一种基于Spark的语义推理引擎实现及应用

发布时间：2018-12-09 13:15

【摘要】：近些年在知识图谱蓬勃发展的大背景下,与之相关的语义Web的数据规模也呈现爆发态势。如何在大规模语义Web数据上有效地进行语义推理是研究者们面临的棘手问题。具体来说,在大规模语义Web数据上实施语义推理时,计算量巨大、消耗时间长都是突出的问题,特别是当应用复杂规则逻辑进行推理时,情况更是如此。

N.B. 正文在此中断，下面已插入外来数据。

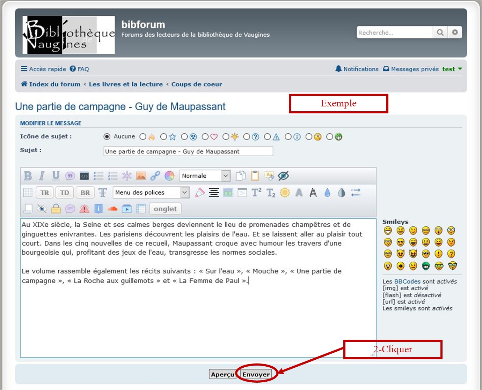
Task: Click the 'Aperçu' preview button
Action: coord(222,374)
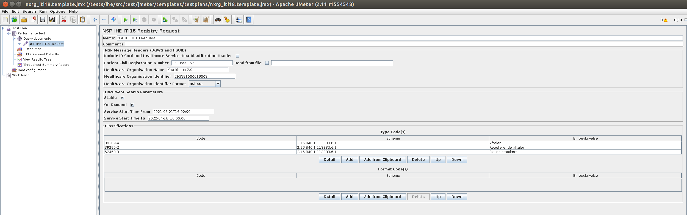
Task: Click Add from Clipboard under Type Codes
Action: coord(382,160)
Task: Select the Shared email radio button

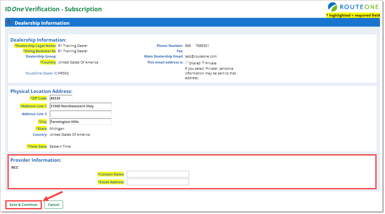Action: tap(187, 63)
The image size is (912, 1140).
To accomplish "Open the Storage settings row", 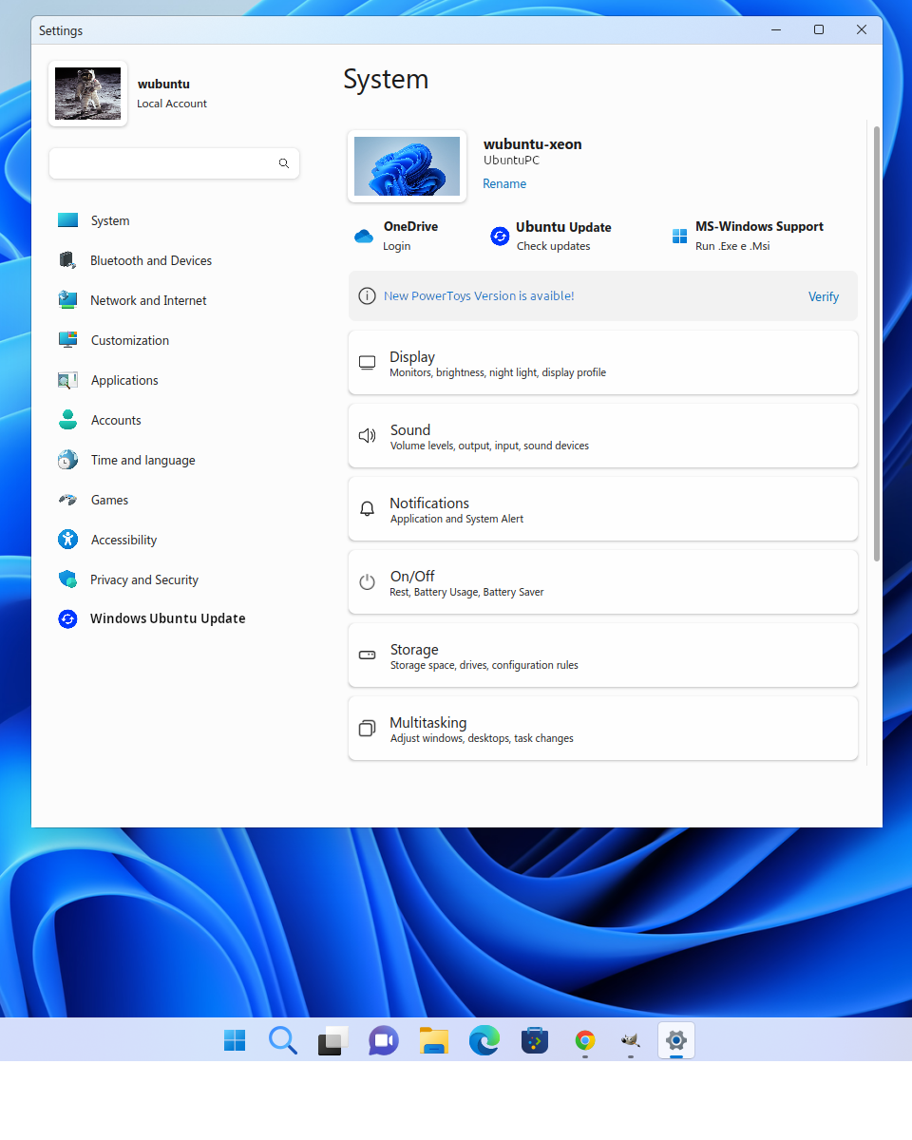I will (x=602, y=656).
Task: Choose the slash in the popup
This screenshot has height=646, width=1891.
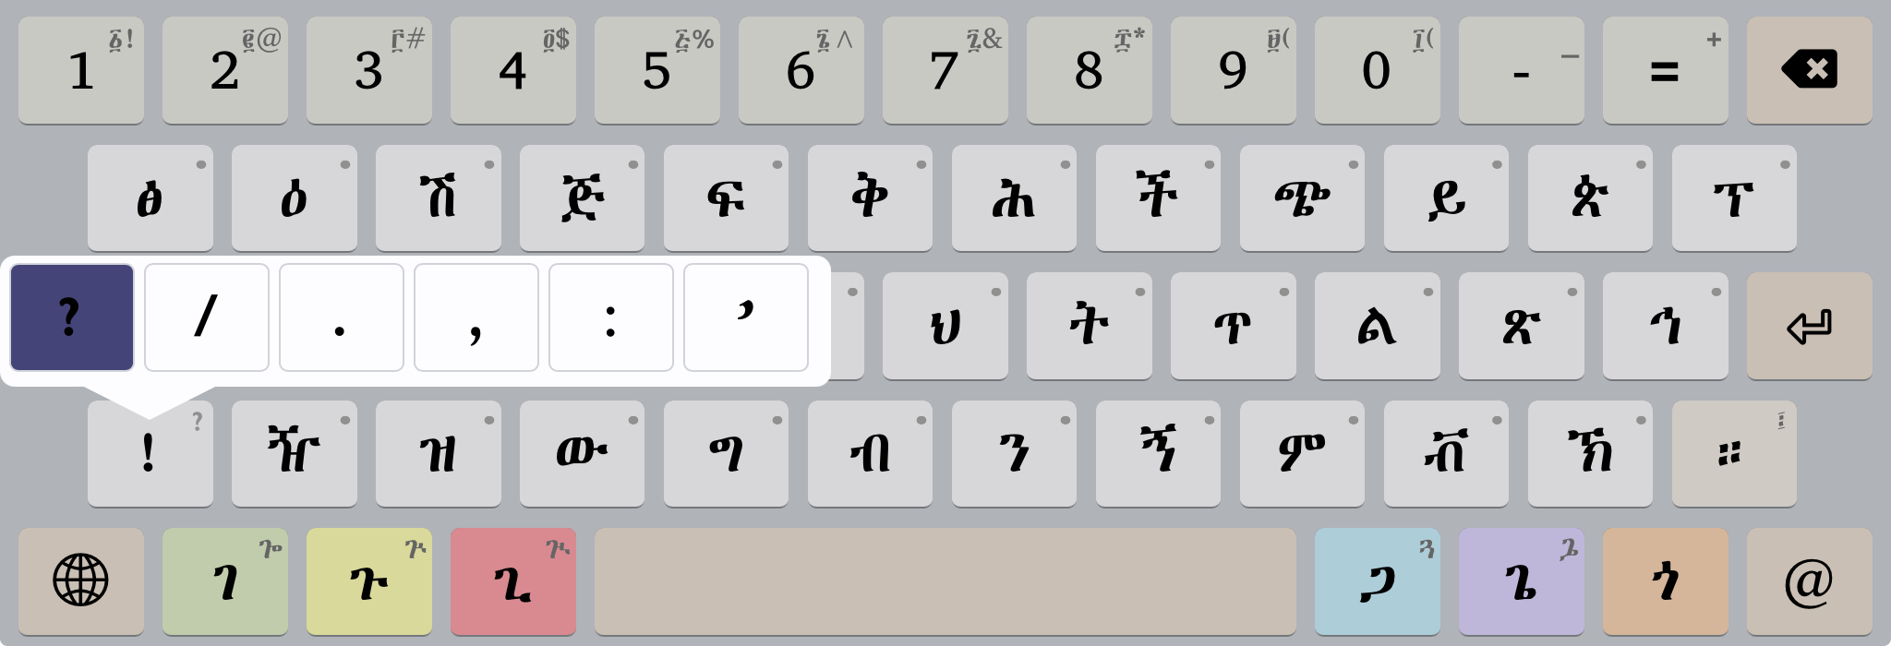Action: pyautogui.click(x=207, y=317)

传统单机环境下的语义推理引擎无法应对大规模知识图谱下的推理,缺乏可扩展性方面的考虑,难以满足在数据规模上日益增长的语义关联数据的推理需求。从分布式角度来看,已有的基于Hadoop MapReduce实现的语义推理框架由于欠缺推理算法相关的网络通信和磁盘I/O等的优化,推理效率依然较低。本文针对上述问题,围绕分布式内存计算平台Spark,研究以下几个方面的内容:首先设计一个良好模块化且推理规则可配置的完整分布式推理引擎架构。接着研究现有的单机和分布式语义推理算法,基于Spark框架对相关算法进行分布式的实现,并针对Spark的原理和特点做相应的优化。将基于Spark实现的推理引擎与现有的传统分布式推理引擎在推理效率上进行对比实验。实验结果表明,本文设计的基于Spark的语义推理引擎在推理效率上要远好于以Hadoop MapReduce为代表的推理实现,同时兼具了高可扩展性。最终将本系统应用到物联网领域,适应实时和流式的语义数据流处理和推理场景。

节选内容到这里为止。